Leetcode: Combination Sum

Combination Sum | LeetCode OJ

This is an extension of the coin change problem

Please refer to the coin change problem to understand how the algorithm works. Here we are keeping track of all the solutions for making change of an amount.

From the coin change post we know the following, when nth coin is added the number of ways to get amount m is addition of

1. Ways to make change without using nth coin. This is obtained from the left cell
2. Ways to make change with use of nth coin. This is obtained from the value n steps above in the same column

Now the combinations for change of m before adding the nth coin are already known to us.

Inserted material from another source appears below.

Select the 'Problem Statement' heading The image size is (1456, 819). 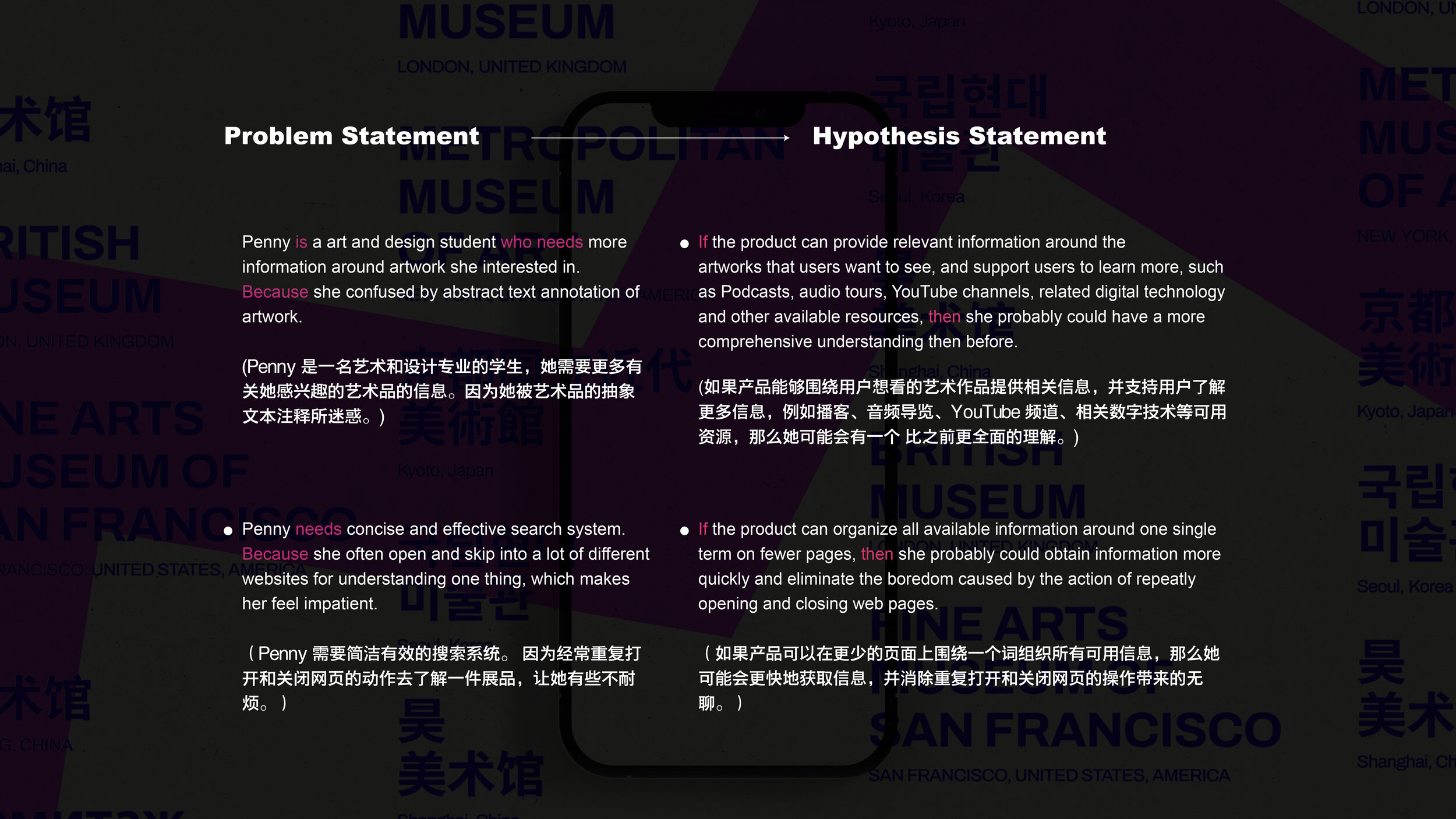pos(351,136)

So we only need to add combinations using the nth coin.

Remarks:

1. Exponential time and space complexity as the number of solutions we need to store and compute rises exponentially

from collections import defaultdict

class Solution(object):
    def combinationSum(self, candidates, target):
        """
        :type candidates: List[int]
        :type target: int
        :rtype: List[List[int]]
        """
        dp = defaultdict(int)
        solutions = defaultdict(list)
        dp[0] = 1
        solutions[0] = [[]]
        m = len(candidates)
        for i in range(0, m):
            for j in range(candidates[i], target + 1):
                dp[j] += dp[j - candidates[i]]
                for sol in solutions[j - candidates[i]]:
                    new_sol = []
                    new_sol.extend(sol)
                    new_sol.append(candidates[i])
                    solutions[j].append(new_sol)
        return solutions[target]